- Description of the task -
Write out exactly, and only, the lines from the one containing "Task: Show next month in calendar" through the last line of the listing below.

┄┄┄┄┄┄┄┄┄┄┄┄┄┄┄┄┄┄┄┄

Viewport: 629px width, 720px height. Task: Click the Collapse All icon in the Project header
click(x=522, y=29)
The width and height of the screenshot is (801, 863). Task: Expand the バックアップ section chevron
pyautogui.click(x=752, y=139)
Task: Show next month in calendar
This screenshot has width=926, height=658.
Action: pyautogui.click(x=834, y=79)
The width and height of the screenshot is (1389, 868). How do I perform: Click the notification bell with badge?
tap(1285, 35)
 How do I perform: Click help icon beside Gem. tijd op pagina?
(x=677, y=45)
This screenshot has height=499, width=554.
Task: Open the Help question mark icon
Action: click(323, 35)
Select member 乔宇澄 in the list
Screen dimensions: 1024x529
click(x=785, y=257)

┄┄┄┄┄┄┄┄┄┄┄┄┄┄┄┄┄┄┄┄

- Solution for this exercise -
Task: Show next month in calendar
This screenshot has width=926, height=658.
Action: pyautogui.click(x=834, y=79)
The width and height of the screenshot is (1389, 868). How do I perform: Click the notification bell with badge?
tap(1285, 35)
 How do I perform: Click help icon beside Gem. tijd op pagina?
(x=677, y=45)
This screenshot has height=499, width=554.
Task: Open the Help question mark icon
Action: click(323, 35)
Select member 乔宇澄 in the list
Screen dimensions: 1024x529
click(x=785, y=257)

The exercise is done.